His arrest is likely to be seen as a significant win for President Andrés Manuel López Obrador, who rose to the presidency on a wave of discontent with the previous administration, vowing to tackle corruption and bring those responsible for the students’ disappearance to justice.

“We said from the start that we were going to tell the truth, no matter how painful it might be,” Mr. López Obrador said at a news conference on Friday. “Making the truth known has to do with transparency, which is a golden rule of democracy.”

Still, there is no guarantee the arrests will soon result in meaningful prosecution. The Mexican justice system often moves at a glacial pace, with detainees sometimes being held for years before being tried.

For all the scandals that plagued the previous government of President Enrique Peña Nieto, the current administration has obtained few convictions against former officials, including in a long-running graft investigation related to the Brazilian construction company Odebrecht. One of the top officials implicated in the case was extradited from Spain to Mexico in 2020, but only formally charged with bribery earlier this year.

“It’s a good sign, a powerful, clear, important gesture,” Paula Mónaco Felipe, a journalist and author of “Ayotzinapa: Eternal Hours,” said of Mr. Murillo’s arrest and the warrants. “However, it remains to be seen if they will be prosecuted.”

The families of the 43 students, who have spent years fighting for justice but have often been met with indifference or hostility by the authorities, reacted to the news cautiously.

In a statement issued through the Centro Prodh, a local advocacy group that represents them, they called the developments the beginning of a process that “could contribute to the accountability of the authorities involved.”

“The fathers and mothers are not moved by revenge or personal animosity against anyone,” the statement added, “but rather by the hope that the truth will be known and that this will help prevent similar events from ever happening again.”

Even in a country that had grown used to cartel-fueled carnage, the sudden disappearance of 43 students on a single night in September 2014 caused national outrage, with thousands taking to the streets in protest.

The night they disappeared, the students had commandeered several buses from a bus station in the town of Iguala, south of Mexico City, in order to transport their peers to a demonstration in the capital commemorating another student massacre from decades ago.

The practice of taking over buses was time-honored, and largely tolerated by local bus companies. But that night, they students were shot at and violently detained by police and local gunmen, before being taken away in separate groups and most likely murdered.
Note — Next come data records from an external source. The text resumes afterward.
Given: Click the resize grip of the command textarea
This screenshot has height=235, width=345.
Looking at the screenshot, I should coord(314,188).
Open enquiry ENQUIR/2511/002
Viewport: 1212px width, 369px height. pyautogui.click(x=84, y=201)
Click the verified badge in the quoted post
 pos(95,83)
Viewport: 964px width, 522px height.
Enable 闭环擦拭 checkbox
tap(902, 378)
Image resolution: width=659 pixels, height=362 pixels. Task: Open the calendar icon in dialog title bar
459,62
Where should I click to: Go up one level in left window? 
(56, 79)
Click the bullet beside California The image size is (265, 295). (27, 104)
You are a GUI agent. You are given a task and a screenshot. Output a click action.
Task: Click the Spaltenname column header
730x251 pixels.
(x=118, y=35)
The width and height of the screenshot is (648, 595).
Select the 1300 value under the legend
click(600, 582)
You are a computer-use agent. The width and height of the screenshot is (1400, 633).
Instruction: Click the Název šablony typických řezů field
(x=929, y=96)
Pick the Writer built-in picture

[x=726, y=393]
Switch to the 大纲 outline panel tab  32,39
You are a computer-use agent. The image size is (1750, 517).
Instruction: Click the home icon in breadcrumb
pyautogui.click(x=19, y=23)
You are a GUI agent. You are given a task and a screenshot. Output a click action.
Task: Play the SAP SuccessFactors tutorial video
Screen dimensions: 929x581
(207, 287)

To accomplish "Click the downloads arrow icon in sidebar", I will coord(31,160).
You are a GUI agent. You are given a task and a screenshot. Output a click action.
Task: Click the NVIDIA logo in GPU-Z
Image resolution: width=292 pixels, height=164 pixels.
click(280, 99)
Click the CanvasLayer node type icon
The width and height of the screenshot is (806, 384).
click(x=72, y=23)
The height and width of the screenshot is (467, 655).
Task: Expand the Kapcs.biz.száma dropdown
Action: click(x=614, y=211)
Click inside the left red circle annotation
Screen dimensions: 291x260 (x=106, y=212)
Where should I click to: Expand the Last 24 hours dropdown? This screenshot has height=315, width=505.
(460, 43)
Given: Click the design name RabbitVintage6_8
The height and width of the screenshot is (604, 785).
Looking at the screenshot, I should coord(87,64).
The government’s subsequent cover-up of events only added salt to the wound, particularly given ample evidence that local, state and federal agents had likely been involved in the students’ abduction. Rights groups have also long suspected the military was involved, but in Mexico the armed forces generally operate with impunity.

The Mexican army has been implicated in human rights abuses and forced disappearances for decades, going back to the 1970s when hundreds of student protesters and dissidents were arbitrarily detained, tortured and disappeared. But despite wide-ranging evidence, military commanders have almost never faced justice.

That made it particularly stunning that in an announcement this week of the preliminary findings of a government truth commission, the government said that the army had had an informant among the students and yet took “no action” to protect or find the young man.

He remains among the missing 43, and the inquiry said there is no indication that any of the young men are still alive. The news was also surprising given Mr. López Obrador’s increasing reliance on the military for everything from building airports to distributing vaccines.

The subsequent announcement that members of the military, including commanders, had been charged with crimes related to the disappearance of the students was another significant step, rights activists said.

“Let us hope that there is justice in the Ayotzinapa case, which is an emblematic case,” said Ms. Mónaco. The case “could open the door to truth and justice in many others, in at least 50 years of abuses and crimes against humanity perpetrated by the Mexican armed forces.”